EXERCISE OBJECTIVE ->
Down to the last line, repeat the entries exactly.

Stored data entries:
----
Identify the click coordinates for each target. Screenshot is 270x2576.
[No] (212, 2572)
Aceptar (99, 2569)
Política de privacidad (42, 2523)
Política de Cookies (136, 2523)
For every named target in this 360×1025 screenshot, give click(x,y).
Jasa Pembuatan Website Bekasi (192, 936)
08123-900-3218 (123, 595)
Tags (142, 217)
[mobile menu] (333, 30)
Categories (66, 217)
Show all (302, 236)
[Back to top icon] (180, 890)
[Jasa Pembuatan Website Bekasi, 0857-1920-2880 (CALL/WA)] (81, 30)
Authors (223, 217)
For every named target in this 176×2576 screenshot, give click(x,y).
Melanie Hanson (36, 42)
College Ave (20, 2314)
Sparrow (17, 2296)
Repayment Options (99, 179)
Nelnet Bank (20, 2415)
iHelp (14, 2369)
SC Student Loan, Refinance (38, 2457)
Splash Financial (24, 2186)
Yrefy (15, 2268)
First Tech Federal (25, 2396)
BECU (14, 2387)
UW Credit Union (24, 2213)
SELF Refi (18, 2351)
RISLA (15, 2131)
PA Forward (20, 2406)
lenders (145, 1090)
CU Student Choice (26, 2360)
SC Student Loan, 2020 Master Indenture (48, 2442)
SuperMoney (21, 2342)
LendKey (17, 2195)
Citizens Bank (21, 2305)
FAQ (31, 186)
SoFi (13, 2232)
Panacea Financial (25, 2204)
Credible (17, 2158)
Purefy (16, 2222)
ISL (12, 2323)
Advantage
----
EXERCISE SOLUTION ->
Identify the click coordinates for each target. Screenshot is 270x2576.
[No] (212, 2572)
Aceptar (99, 2569)
Política de privacidad (42, 2523)
Política de Cookies (136, 2523)
For every named target in this 360×1025 screenshot, give click(x,y).
Jasa Pembuatan Website Bekasi (192, 936)
08123-900-3218 (123, 595)
Tags (142, 217)
[mobile menu] (333, 30)
Categories (66, 217)
Show all (302, 236)
[Back to top icon] (180, 890)
[Jasa Pembuatan Website Bekasi, 0857-1920-2880 (CALL/WA)] (81, 30)
Authors (223, 217)
For every named target in this 176×2576 screenshot, give click(x,y).
Melanie Hanson (36, 42)
College Ave (20, 2314)
Sparrow (17, 2296)
Repayment Options (99, 179)
Nelnet Bank (20, 2415)
iHelp (14, 2369)
SC Student Loan, Refinance (38, 2457)
Splash Financial (24, 2186)
Yrefy (15, 2268)
First Tech Federal (25, 2396)
BECU (14, 2387)
UW Credit Union (24, 2213)
SELF Refi (18, 2351)
RISLA (15, 2131)
PA Forward (20, 2406)
lenders (145, 1090)
CU Student Choice (26, 2360)
SC Student Loan, 2020 Master Indenture (48, 2442)
SuperMoney (21, 2342)
LendKey (17, 2195)
Citizens Bank (21, 2305)
FAQ (31, 186)
SoFi (13, 2232)
Panacea Financial (25, 2204)
Credible (17, 2158)
Purefy (16, 2222)
ISL (12, 2323)
Advantage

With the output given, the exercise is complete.